It’s been five months since we moved into our house and I am still not back in the groove. Because it’s a new house. With no grooves yet. But I miss writing and wanted to write something to share with you. I spent the past five days dog sitting for a colleague turned friend (not just any friend, either: she and I share the same birth date, year and everything – !!). She lives in a beach house 20-ish miles north as the orca swims and the seagull glides.
August 16, 2023. 7:27 p.m. I didn’t know the tide fluctuated this far. When I arrived at about noon, there was 10 feet of beach exposed, maybe 12. At 7:30, there is none, the water two to three feet over marine pebbles with shells and barnacles and round rocks topped with sea moss, fluffy like wigs of astroturf.
This beach is called Naketa; this water, Possession Sound.
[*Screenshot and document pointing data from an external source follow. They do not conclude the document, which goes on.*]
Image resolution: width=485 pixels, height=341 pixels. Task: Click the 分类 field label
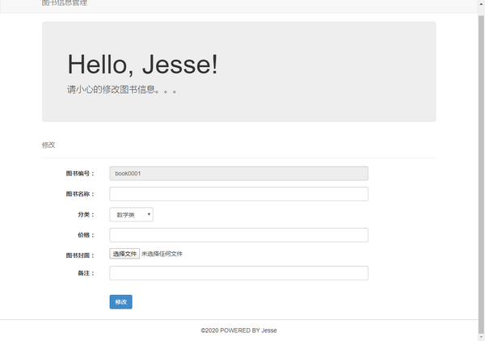[x=86, y=215]
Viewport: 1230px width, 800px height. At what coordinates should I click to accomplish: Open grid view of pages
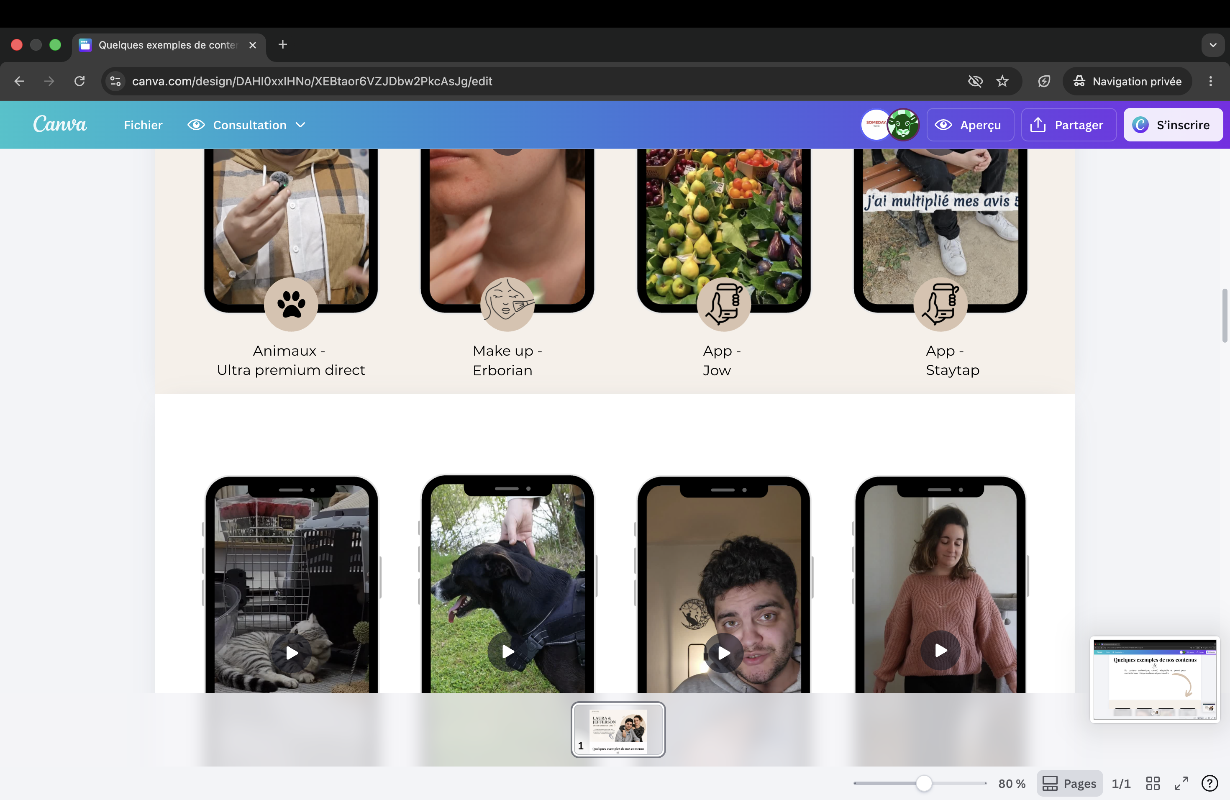(1153, 783)
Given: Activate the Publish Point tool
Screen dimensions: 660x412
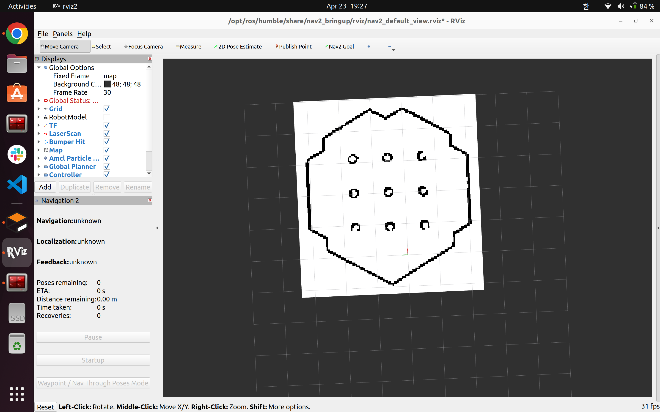Looking at the screenshot, I should click(293, 47).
It is 90 wooden stairs, four poplars, and a railroad track in each direction away from civilization. Its salt clears your nostrils and its waves soothe your brain.
Daisy was waiting for me. Or not me, really. How was she to know I was coming? But she was there on the divan, her butterscotch curls soft against green velvet. Such a sweet face, but she was timid at first. I took my laptop to the bedroom and worked for a while, allowing her space.
I ate with the sea at 7:00, my dinner date moody and blue yet dashing on the other side of the wooden table. A caesar salad of dinosaur kale and homemade dressing made with anchovies and my farm share eggs, laid last week 90 minutes south at the foot of Mount Rainier. The croutons once a beautiful pain au levain from one of my favorite Seattle bakeries. I eschew alcohol most days but drank a Bellini tonight. The last of a bottle I bought to celebrate my friend Andrew’s visit from Australia. Dessert was a donut peach, fuzzy like a baby’s cheek, and a plum the purple of royalty.
A train speeds behind the house every few hours, bringing with it industrial smells like oil and grease and mechanical sounds like clicks and clangs, ratchets and whirs: it doesn’t bother me as much as I thought it would. As we get older, we’re better able to tune out background noise, I guess, having learned that loud, boisterous things often bring goodness, too. Until it passes again, I’ll linger in front, breathing the pockets of fresh, salty air, deposited at my feet by the waves. Next to Daisy, who has deposited herself there, too.
Tartine’s Kale Caesar Salad
Ingredients
Croutons
Four 1-inch slices day-old country bread, torn into 1-inch pieces
2 tablespoons extra-virgin olive oil
Salt
Kale Caesar
3 garlic cloves
6 olive oil-packed anchovy fillets
1 tablespoon lemon zest
1 large egg yolk
Salt
2 tablespoons fresh lemon juice, plus more to taste
1½ cups extra-virgin olive oil
2 heads (about 1 pound) black kale, center stems removed and leaves torn into bite-size pieces
⅔ cup freshly grated Parmesan cheese
Optional Ingredients
½ teaspoon herbes de Provence (optional)
Directions
Make the croutons: Preheat the oven to 400°. In a medium bowl, toss the bread with the olive oil, a pinch of salt and the herbes de Provence, if using. Spread the bread on a baking sheet and bake, turning the croutons midway through, until golden brown and crisp, about 10 minutes.
Make the dressing: Place the garlic, anchovies and lemon zest in a mortar and pound with a pestle to make a thick paste. (Alternatively, pulse them together in a blender.) Add the egg yolk, a pinch of salt and a few drops of the lemon juice and mix thoroughly. While stirring, (or with the blender motor running), add ½ cup of the olive oil, one drop at a time, to create a smooth emulsion. Stir (or blend) in the remaining cup of olive oil in a slow stream. (The dressing will thicken.) Periodically add the remaining lemon juice. When all the oil is incorporated, season the dressing to taste with additional salt and lemon juice. Add water as needed to thin the dressing to desired consistency.
Make the salad: In a large bowl, toss the kale with the croutons. Add the dressing to taste, reserving any extra for another use. Add the Parmesan, toss again and serve immediately.
It is a magical spot where nature is the main act. Porpoises frolicking, pinks leaping off the surface of the water, curious seals taking in all the activities of the dumb bipeds.
Locals confidently hooking fish from narrow peddle boats; expertly using them as a platform from which to haul up their crab pots. And the ceaseless sounds of the waves.